I walked up to the last one, furthest from the door. Dog. That was not what I expected. A blank polaroid. This situation is getting weirder and weirder. But it gave me an idea. I held my hand over it. My head was killing me. My hand was killing me. My ribs were bruised to hell and back.
Perfect.
I closed my eyes and channeled energy down into the image. The magic took hold, shifting the colours, compounds, and dyes behind the film covering. White for the snow, browns and greens for the forest, and red. For the tulips. Then I threw in the Wardens, Caoimhe, Ebenezar, and Listens-to-Winds. Oh, and Little Brother.
I felt the cold breeze on my skin. Then, I opened my eyes.

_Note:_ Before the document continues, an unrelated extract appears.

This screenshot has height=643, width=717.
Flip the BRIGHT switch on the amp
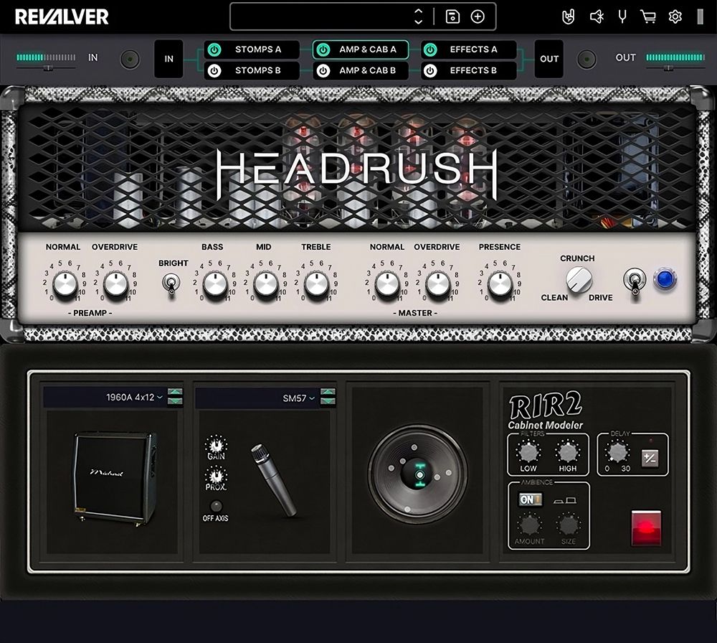(x=173, y=284)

All of my companions were standing around the cold, open space outside the tented entrance to the cave. Every one of them was confused and looking around in open surprise. "What the hell?" One of them blurted. I wasn't sure who. I was too focused on one particular person. I had a message to give.
I walked over to Listens-to-Wind. "The Cave will take care of the Old Thing."
He nodded. "You passed the challenges, then?" He didn't wait for an answer. "I'll make sure we get someone to come by. Do a little cleaning, refuel the circles."
"Wait, wait." Caoimhe stepped forward, hands outstretched. "What the hell went on in there? I was wanderin', and then I was just... out here." She turned to me. "What did you do?"
What the hell, right? Nothing to prove. I told them the whole story. Kept it simple, though. As I finished off the battle, and described how I'd made my way back up here, Caoimhe leaned back on her haunches. "Damn."
"Yep."
Anna and Ellis were chatting quietly, debating parts of my story and matching it to different bits of what I vaguely recognised as Arcane Theory. I pulled myself up. Ebenezar was watching me silently. Listens-to-wind leaned in and clasped my hand in his. It was quite clammy. "Thank you, Max. You've done something great here today."
I smiled. "Thank you, sir."
"Shall we get back to the Way?" Ebenezar asked.
I jumped at the chance. "Yes, please. It's so freaking cold here." And off we went, returning to the Mill. I still needed to have that conversation with Weatherwax about my fucking vocal cords.